John De Jong was a Dutch Indonesian who studied an art called Minangkabau from the island of Sumatra. He also studied Serak and he kind of joined the elements of Serak and Minangkabau. He also studied under another Silat Instructor who was also Dutch Indonesian that taught him Silat. He had three tours of Vietnam in the Special Forces and was in a group of Special Forces with a bunch of Native American Indians from different tribes. That’s why he was heavily into all the Native American customs and things of that nature. I met him I believe in 1977 or 1978 and we then became just really good friends, we exchanged tactical things.
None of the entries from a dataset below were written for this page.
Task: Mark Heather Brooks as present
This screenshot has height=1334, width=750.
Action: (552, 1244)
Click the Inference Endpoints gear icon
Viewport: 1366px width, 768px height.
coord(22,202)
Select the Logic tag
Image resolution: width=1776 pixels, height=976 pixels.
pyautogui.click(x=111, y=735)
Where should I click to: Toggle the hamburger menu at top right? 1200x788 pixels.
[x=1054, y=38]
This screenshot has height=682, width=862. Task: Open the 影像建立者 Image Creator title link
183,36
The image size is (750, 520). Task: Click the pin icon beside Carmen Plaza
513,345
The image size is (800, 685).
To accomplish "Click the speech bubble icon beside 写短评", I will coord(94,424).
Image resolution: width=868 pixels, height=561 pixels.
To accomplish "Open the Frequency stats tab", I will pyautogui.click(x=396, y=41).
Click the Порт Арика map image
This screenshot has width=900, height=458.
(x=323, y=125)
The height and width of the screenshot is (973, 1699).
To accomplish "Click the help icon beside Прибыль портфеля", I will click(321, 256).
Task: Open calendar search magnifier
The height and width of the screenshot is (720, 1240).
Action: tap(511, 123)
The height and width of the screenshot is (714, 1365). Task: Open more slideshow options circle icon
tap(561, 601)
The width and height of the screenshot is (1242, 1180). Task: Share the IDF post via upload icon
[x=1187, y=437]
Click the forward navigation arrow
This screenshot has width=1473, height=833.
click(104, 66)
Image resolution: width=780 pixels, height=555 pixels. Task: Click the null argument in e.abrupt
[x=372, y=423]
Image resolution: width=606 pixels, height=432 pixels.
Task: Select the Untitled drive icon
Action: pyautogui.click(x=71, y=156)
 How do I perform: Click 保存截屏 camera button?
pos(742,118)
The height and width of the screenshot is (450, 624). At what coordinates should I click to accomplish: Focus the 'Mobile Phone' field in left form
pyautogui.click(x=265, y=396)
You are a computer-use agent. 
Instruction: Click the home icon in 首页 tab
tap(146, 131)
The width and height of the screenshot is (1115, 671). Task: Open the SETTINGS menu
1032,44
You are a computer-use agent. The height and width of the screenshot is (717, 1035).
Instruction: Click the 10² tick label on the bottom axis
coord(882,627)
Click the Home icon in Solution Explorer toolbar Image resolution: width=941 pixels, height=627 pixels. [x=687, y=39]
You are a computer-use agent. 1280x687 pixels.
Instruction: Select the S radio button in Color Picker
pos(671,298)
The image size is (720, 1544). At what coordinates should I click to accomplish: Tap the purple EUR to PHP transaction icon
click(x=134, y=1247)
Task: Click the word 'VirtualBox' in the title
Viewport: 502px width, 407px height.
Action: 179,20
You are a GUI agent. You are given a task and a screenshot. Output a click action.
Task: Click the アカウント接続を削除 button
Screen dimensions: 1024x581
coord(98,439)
We formed at that time what we called Kali/Silat. He has passed away now, but he was really outstanding. He was more of a fighter than he was a teacher, that’s why many people found it very difficult to train under him because he was more into fighting and everything was for the fight. He was not too much on the artistic part although he could do it.

He also trained in the Japanese Katana, so he was very good at training that also. But every time he did it, he had a kind of like Japanese/Indonesian look when he did the Japanese art. But he was a great martial artist and was very knowledgeable but sometimes, because he was in such a rush to get the material out, that there wasn’t any kind of curriculum and he would say “o.k., let me feel it, this is what you want to do.” So he would teach more through feel and that’s the way he taught.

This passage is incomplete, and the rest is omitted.